A few mentors and I began working on a new robot cart for my team during the off-season this year, and it is still being worked on currently. I am looking for some advice or suggestions from other teams that have experimented with this sort of robot-lifting cart.

For some background:
Our current robot cart is just a wooden box bolted onto an old pneumatic lift, and we need a more robust and functional cart. I was the only CAD team member at the time, and so I was put in charge of designing the new cart. I drew inspiration from Team 1787’s robot cart post from 2017, which uses a winch and a motor to lift the robot on 2 steel square tubes.

Our design considerations / parameters

  • The robot needed to sit lower than our current cart, so it’s easier to be put on and taken off. Our current cart has the robot resting at a height of approx 2.5 ft.
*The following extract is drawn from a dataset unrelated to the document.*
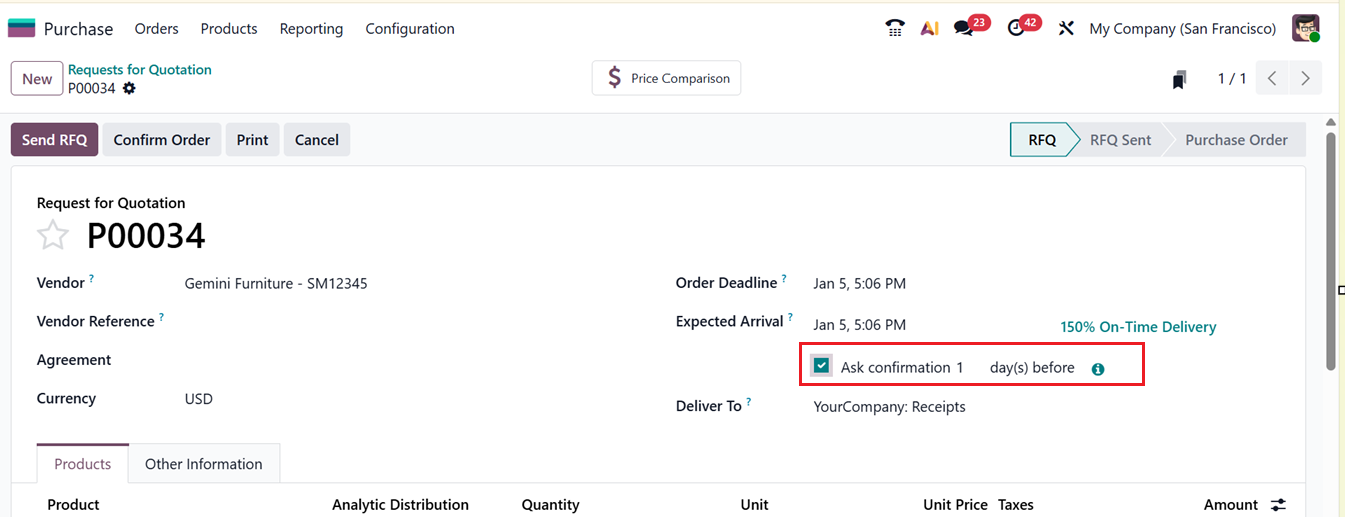Screen dimensions: 1345x517
Task: Click the Send RFQ button
Action: (54, 140)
It would be beneficial for our drive team and pit crew if it rested closer to the ground, at approx. 12-15in.

  • The roller assembly would be made of welded steel, which we could have done by a local college, and would need bearings and shoulder bolts that could handle the static load of a robot and bumpers (~150-175lb), plus some extra headroom in terms of weight.

  • The ability to lift the robot up in the air is essential for us, since we currently use Rev’s maxswerve 3in swerve modules, and we constantly need to be switching wheels. The ability to raise the robot is helpful for when our pit crew needs to swap out the wheels or swerve modules.

  • We would also like the frame to be bolted together, to make assembly and disassembly (if necessary) easier. This also reduces the amount that we would need to weld, if it were difficult to get certain parts fabricated.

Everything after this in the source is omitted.